Hang on to it till he self-destructs for real. Then it’ll bring in the bucks. Too old to be ’sticky’ or anything, yes?
Can I say that’s the only time Larry Craig has been near girl’s underwear?
“it is probably deteriorating after years of being surrounded by Craig Kryponite.”
Is Craig Kryptonite a euphemism for Larry’s love juice?
Oh and he is in the “Hart Building!” Isn’t that cute?
I would just show it to people and say, “Whaddya think of that?”
Check it for taint.
Oh, the bathroom wall, definitely. Near the baseboards.
Texan Bulldoggette: I think Craig Kryptonite is a girl’s underwear. Destroys his magical powers.
This is priceless! Washington Monthly reports that Andrew Card is having a hissy fit over Mr. Hawaii’s lack of respect for the appropriate attire befitting the WH: “…I found that Ronald Reagan and both President Bushes treated the Oval Office with tremendous respect. They treated the Office of the Presidency with tremendous respect. And some of that respect was reflected in how they expected people to behave, how they expected them to dress when they walked into the symbol of freedom for the world, the Oval Office. And yes, I’m disappointed to see the casual, laissez faire, short sleeves, no shirt and tie, no jacket, kind of locker room experience that seems to be taking place in this White House and the Oval Office.”
Is he fucking kidding me – didn’t he work in the administration that basically wiped their asses with the constitution. Who is he to talk about respecting the office.
How did Laura forget that Larry Craig was in her underwear? I would think that would be something someone would remember.
This Laura must have a really butch haircut, or have that androgynous thing goin on to be gettin the attention of a stallion like Craig. So jealous, you guys…
That is a fucking valuable thing. You don’t just give it away for nothing.
definitely deserving of a frame and prominent display in your bathroom, perhaps under the toilet lid or better yet as some sort of “tap foot here” marker.
Laura, first and foremost wash your hands in bleach. Then handle that thing with gloves.
I’d preserve it in acrylic or an airtight case.
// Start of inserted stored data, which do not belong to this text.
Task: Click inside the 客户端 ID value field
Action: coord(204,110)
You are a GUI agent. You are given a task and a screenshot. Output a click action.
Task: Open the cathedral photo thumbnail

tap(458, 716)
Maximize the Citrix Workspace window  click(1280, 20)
Also, burn all of your unmentionables.
Keep the card, sell the underwear.
Hound: Damn, beat me to it.
kingofnothing: So SHE’S the one that turned him into a toe-tapper. Tsk-tsk, Laura.
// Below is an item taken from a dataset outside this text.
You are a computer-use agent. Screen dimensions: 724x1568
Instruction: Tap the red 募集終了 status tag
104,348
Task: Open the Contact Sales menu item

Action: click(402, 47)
Just slide it under the stall divider and it’s “magic time.”
Call me totally naïve and my sympathy misplaced but I actually feel sorry for Mr. Craig. You gotta feel sorry for someone who is driven to this level to deny his nature. He grew up in a bigoted place and he internalized that hate.
Mr Blifil: Rip the sig and put it on every road sign in your respective city. People would shit themselves.
The loops in that signature tell the whole story.
Dreamer: If he stopped at internalizing it, I’d feel sorry for him. It’s his subsequent externalizing of it — to gays wanting to get married, etc. — that earns him the deserved scorn.
Make copies, preserve the original in a block of Lucite, and then paper the town!
If you scratch the card, it smells like the fifth stall on the right.
The letters forming the “arry” “Craig” are trying to appear straight, but the way he flubbed on the “a” and had to backtrack and rewrite it clearly shows that he is a fraudulent straight guy who can’t help himself when he thinks about tight a-holes. On the other hand, his “L” and “E” are bold and symmetrical, almost as if they were “tapped” out rhythmically, and boldly announce his loopiness.
j6n: OOps, just saw that our great minds think alike.
Dreamer: No kidding. Bush & Reagan both shit all over the Presidency. Obama is actually working rather than sitting around waiting for the dinner bell.
If he showed up in workout clothes he’d still get more respect from us ‘American’s than either of those 2 fake asshats.
I remember reading once that Bill Cosby went into a restaurant that was ‘tie only.’ They offered him a tie for his shirt, he took it, and then tied the tie around his forehead.
After reading Mr. Denby’s well-researched book, I must conclude that this post is an example of psychological male cock-fight syndrome. Also.
Frame it in a toilet seat and hang in the bathroom. Duh!
Dreamer: Yeah really……..W on the Constitution: “It’s just a god damned piece of paper!”
Dreamer: Fuck the Fucking Fucker!
crikey_booya: Keep the card. Give ME the underwear!
Wow, this card find is great, and the card should clearly go into the Smithsonian, along with all the jewels and mummies and stuff.
A grateful nation owes Laura our thanks for sharing.
But humor me. Two small questions: How, exactly, did the card find its way into your underwear drawer, Laura? What, pray tell, were you doing on that “high school trip” to DC?
Remember, this may be important for the health and safety of you and those you love.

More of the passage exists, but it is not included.